The missiles came without warning. One moment, Umar Wani was riding through Iran on his BMW GS Adventure motorcycle, camera mounted, and documenting ordinary life in an extraordinary country. Next, the sky above him was at war.

The 27-year-old was alone, a long way from his Saimoh village in Kashmir’s Tral. “There was a war. I saw it. I shared it in a video. I also recited the Kalima,” he said in a long telephone conversation with this correspondent. “I thought this was my end. I did not know,” his voice still carrying the weight of that moment.

Umar had not gone looking for the conflict. Iran was simply the only option left. Turkey required his visa to be processed back in India, a logistical impossibility for a man travelling entirely by motorbike with no plans to double back. So, for almost 20 days, he presented himself at the Iranian embassy, morning and evening, until they relented. “Even then, there was no war,” he recalled. “After entering Iran, the war started.”

When the shelling intensified, Umar did not flee. He moved towards the rubble to help with rescue efforts. Inside the debris, a piece of metal struck his shoulder. There was no hospital within reach. No anaesthetic and no one to assist. “I self-stitched myself. Without any local anaesthesia, it hurt so much that I had to put a tripod in my mouth and complete the stitching,” he said.

That image, a young Kashmiri alone in a warzone, gripping a camera tripod between his teeth to bear the pain of self-suturing, is perhaps the most arresting of his entire journey.

Yet Umar insisted it was not his worst moment. More difficult, he said, was the question that played on a loop in his mind as he lay injured in a country at war: not whether he would survive, but how his body would reach home if he did not.

“I thought today may be the last day. If I have to die, it is fine, but the thought of how my body will go home? lingered in my mind for a very long time,” he said. “I remembered my friends. I thought they would not leave my body there. They would take it home.”

That feeling was the result of a loss he suffered years before he ever left Kashmir, a loss that set everything else in motion.

Loss and the Long Road

To understand why Umar Iqbal was in Iran at all or why he was on the road at all, one has to go back to 2018. A young man living far away from home and failing to even say goodbye to his mother.
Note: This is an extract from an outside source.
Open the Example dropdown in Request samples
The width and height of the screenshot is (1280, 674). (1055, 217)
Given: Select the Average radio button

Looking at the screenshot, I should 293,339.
She had suffered a sudden heart attack at home with no prior complications. The local hospital lacked proper facilities. By the time she was referred to SKIMS, a second attack had her. Umar was not home. “I could not even see my mother’s face for the last time,” he regretted. “And that is the only incident that has shaped me and made me so accepting that I do not fear death anymore.”

Then, he was 19 and had just completed Class 12. He belonged, he explained, to a very middle-class family; simple, close-knit, just him and his father and a sister who was by then married. The loss detonated something in him.
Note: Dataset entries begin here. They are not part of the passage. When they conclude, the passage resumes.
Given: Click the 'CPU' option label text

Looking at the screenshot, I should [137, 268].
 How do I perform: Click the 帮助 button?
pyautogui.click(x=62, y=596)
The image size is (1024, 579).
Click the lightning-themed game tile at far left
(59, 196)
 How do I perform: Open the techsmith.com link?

“When I was in Iran, and it was a war there already, people used to ask me: you are witnessing death so closely and upright, are not you scared?” he said. “I used to tell them, Why would I be scared. I have seen and witnessed death back in 2018. There is no bigger sorrow than the sorrow of losing one’s mother.”

Soon after, Umar fell into a spiral of depression. He did not seek medical help. “I did not take any medicine or anything else. I just motivated myself and started vlogging,” he asserted, “initially as a time-pass, not a means of career. Later, since it went about well, I started taking it seriously enough.”

The vlogging alone was not enough, not at first. He turned to the mountains. He began hiking solo into the Kashmir peaks, camping in the silence, meditating at altitude. He began to write poetry and prose, always about nature. “It brought me peace to be in proximity with nature. I used to enjoy the silence and find myself again,” he revealed. “It increased with time and, finally, resulted in me getting inclined towards travelling.”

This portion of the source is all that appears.